→ What the task requires: Lines before the one containing "The height and" are left out; return that line and all lines after it, exactly, through the end of the records below.

→ Task inputs:
——

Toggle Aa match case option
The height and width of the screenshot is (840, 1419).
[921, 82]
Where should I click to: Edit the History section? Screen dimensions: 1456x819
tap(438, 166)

——

→ Result:
The height and width of the screenshot is (840, 1419).
[921, 82]
Where should I click to: Edit the History section? Screen dimensions: 1456x819
tap(438, 166)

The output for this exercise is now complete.